OTC Swaps Margin Disputes – Blockchain?

•August 11, 2015 • Leave a Comment

The FT has an interesting article on collateral utilities, “Banks team up to resolve OTC swaps margin disputes”.  Given a posting on LinkedIn, “Block Chain collateral innovation”, one wonders if the banks have considered Blockchain technology to solving the problem?

Blockchain: Bonds and Shared Replicated Ledger (SRL)

•August 11, 2015 • Leave a Comment

An interesting read on bonds and SRL by Roger WillisTriplentry.  Probably also worth reading “Consensus-as-a-service: a brief report on the emergence of permissioned, distributed ledger systems” which offer some financial use cases in section 7.

Its also interesting to see Ethereum project discussions discuss “Bond Trading and Blockchain”.  Will also be interesting to keep and eye on Symbiont.

Blockchain: Distributed Consensus Protocols

•August 11, 2015 • Leave a Comment

Dom Steil article on Distributed Consensus Protocols provides an overview of a few of the implements available.

Asset creation built from the Bitcoin blockchain = Sidechains

Asset creation built off the Bitcoin blockchain = Counterparty

Asset ledger creation built on distributed nodes = Hyperledger

Application and smart contract creation = Ethereum (AWS mining and “Create your own Crypto-Currency”)

Application framework built on top of Ethereum = Eris. Ethereum has gained further press recently around Adept and Provenance.

One would assume that the investment banking arena is most interested in Hyperledger, MultiChain and Ethereum from an asset trading and post trade perspective – due to Confidential Transactions.  Curious also as to what banks are looking at t0 (the trade is the settlement)

Blockchain: Smart Contracts

•August 10, 2015 • Leave a Comment

ABN AMRO Head of Innovation Arjan van Os make a number of excellent comments worth repeating in the blog posting, “The Next Big Thing”:

“Each node maintains an identical copy of a shared transaction ledger – the so-called ‘single source of truth,’” says van Os. “As transactions take place, the nodes communicate with each other to verify that the transaction is valid.
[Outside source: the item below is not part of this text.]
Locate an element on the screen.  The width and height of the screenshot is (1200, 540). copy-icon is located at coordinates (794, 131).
If the ledgers don’t match up, the transaction is rejected. That virtually eliminates the single point of failure: If one server is hacked, the other nodes will recognize the intrusion and block the hacking attempt. The more nodes added to the Blockchain, the more security the transaction has.”

Making explicit reference to Smart Contracts:

One of the ‘hidden gems’ of Blockchain technology comes in the form of Smart Contracts. Through specific scripts in the Blockchain, all conditions of any contractual agreement can be stored, verified and secured within the system. In this way, users can program the exact conditions under which a contract can be executed, thereby mitigating risk and increasing trust for all stakeholders.

Its probably an understatement to say that most banks are in a race to identify how to use cryptocurrencies in the financial sector and get ahead of the competition – as noted by Italian banking group Intesa Sanpaolo:

[the bitcoin protocol’s] potential is far from being fully explored especially as a means to transfer rights and value in a very secure way

Richard Brown has a good posting on smart contracts, and shared ledger, and more interestingly, shared business logic – think collateral management and other such business problems.